England’s far-right instead took the opportunity to paint this public disturbance as a ‘race riot’ led by Islamist extremists. Far-right grifters hijacked photographs of local councillor Mothin Ali being present at the riots as evidence of some sort of Muslim uprising in Leeds. Councillor Ali was in fact filmed alongside another local councillor, Salma Arif, calling for calm before the riot spread, and was later seen preventing rioters from setting more fires and helping to put out flames with water. This did not stop the football hooligan and former EDL leader Stephen Yaxley Lennon (aka Tommy Robinson) from posting misleading pictures of Ali to imply he was joining the rioting. Britain First leader Paul Golding also posted the same images as evidence that Muslims “will never integrate or assimilate.” Even the newly elected MP and leader of Reform UK, Nigel Farage, described the riot as “the politics of the subcontinent…playing out on the streets of Leeds.” For Farage, it’s easy to get things wrong when you are thousands of miles away on a GB News funded tour of the United States, supporting the opposition leader of another country, instead of doing your job as a Member of Parliament at home.

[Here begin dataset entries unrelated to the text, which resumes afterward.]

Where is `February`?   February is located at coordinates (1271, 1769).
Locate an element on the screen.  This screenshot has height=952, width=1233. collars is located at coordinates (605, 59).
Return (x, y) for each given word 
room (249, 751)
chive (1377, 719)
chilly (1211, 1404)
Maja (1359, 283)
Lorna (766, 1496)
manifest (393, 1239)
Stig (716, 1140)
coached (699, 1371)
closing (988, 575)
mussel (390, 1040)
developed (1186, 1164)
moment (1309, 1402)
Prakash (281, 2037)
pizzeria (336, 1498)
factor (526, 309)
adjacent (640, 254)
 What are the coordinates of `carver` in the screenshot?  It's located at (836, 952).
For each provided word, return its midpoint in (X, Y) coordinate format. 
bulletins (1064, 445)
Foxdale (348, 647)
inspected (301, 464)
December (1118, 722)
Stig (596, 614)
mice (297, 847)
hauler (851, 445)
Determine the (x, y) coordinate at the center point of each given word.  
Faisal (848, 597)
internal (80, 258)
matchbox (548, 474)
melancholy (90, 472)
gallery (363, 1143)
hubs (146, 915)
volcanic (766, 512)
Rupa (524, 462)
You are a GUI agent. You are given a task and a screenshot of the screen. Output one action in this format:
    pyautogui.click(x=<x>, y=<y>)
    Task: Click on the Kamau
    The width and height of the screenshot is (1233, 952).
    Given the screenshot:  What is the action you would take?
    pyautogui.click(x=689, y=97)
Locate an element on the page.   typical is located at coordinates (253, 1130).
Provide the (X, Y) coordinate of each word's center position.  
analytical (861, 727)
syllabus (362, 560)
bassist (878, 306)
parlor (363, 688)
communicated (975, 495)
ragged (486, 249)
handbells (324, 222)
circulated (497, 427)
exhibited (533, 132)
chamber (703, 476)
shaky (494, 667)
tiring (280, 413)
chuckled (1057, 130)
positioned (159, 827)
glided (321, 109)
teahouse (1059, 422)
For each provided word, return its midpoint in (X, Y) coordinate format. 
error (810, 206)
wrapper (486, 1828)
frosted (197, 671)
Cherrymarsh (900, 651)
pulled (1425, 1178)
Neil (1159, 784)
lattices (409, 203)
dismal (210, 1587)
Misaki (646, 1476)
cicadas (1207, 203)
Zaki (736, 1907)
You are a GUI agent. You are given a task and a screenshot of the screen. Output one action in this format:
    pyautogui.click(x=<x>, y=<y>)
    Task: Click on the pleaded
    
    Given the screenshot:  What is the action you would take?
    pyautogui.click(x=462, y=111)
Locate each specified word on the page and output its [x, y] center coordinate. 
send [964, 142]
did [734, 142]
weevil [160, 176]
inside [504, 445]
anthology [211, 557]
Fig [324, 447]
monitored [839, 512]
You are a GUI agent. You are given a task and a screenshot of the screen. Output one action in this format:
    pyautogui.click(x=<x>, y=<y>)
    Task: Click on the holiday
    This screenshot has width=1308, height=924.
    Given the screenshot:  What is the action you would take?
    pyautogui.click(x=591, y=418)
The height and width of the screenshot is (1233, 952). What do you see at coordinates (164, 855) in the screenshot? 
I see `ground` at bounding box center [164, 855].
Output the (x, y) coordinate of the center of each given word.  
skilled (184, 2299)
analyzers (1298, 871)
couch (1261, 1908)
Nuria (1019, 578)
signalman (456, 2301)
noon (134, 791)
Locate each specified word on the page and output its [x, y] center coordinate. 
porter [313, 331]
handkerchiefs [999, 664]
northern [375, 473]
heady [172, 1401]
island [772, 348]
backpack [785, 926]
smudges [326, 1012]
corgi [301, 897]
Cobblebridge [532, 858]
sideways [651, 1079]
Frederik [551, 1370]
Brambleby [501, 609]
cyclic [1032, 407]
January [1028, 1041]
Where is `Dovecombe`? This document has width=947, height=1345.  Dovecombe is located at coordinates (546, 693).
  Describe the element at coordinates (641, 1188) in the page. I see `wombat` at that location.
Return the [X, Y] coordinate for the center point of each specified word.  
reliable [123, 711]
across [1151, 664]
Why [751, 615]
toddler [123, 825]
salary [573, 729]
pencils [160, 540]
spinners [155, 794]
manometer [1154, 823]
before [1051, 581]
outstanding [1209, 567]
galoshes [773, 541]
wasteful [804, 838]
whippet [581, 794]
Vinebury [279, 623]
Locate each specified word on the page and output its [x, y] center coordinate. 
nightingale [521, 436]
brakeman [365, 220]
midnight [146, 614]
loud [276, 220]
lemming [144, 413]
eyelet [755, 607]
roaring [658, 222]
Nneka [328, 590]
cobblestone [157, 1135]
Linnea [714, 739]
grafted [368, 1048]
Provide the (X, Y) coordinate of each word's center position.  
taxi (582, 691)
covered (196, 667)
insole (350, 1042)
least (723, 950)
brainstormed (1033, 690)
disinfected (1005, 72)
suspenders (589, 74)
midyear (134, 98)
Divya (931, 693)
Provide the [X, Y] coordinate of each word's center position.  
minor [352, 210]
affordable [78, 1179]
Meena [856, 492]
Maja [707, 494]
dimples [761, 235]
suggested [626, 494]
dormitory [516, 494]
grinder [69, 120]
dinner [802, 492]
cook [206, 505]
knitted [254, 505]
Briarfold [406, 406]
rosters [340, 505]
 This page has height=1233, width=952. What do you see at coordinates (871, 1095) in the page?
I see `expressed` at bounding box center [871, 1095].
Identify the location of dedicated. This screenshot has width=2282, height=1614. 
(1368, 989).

Despite the problems of the Harehills neighbourhood being attributable to decades of austerity politics, and the direct dismantling of public services by 14 years of Conservative rule, far-right internet commentators were quick to paint the riot as an example of the failures of the two-week-old Labour government. The fact that the far-right completely ignored, or else denied, that the spark for the unrest came from within the Roma community proves that their problem is not with Islam being incompatible with Western society as they often claim. Instead, it is simply the sight of brown faces on English streets that draws them out, spitting with rage. In this sense they have once again shown their fascist face, and the deeply seated white supremacy and hatred that fuels their movements. It doesn’t matter whether the targets are Muslim or Christian, Pakistani or Romani, the English far-right still holds the same values that their progenitors espoused in Oswald Mosely’s British Union of Fascists and Enoch Powell’s Rivers of Blood.
Only through working class community-organising between people of all ethnicities and faiths can such divisive politics be effectively challenged. British Roma and British Muslims must not let the far-right set the tone of ‘who is to blame’ but rather work to organise in their mixed communities to address the fundamental neglect and racism they both face, together.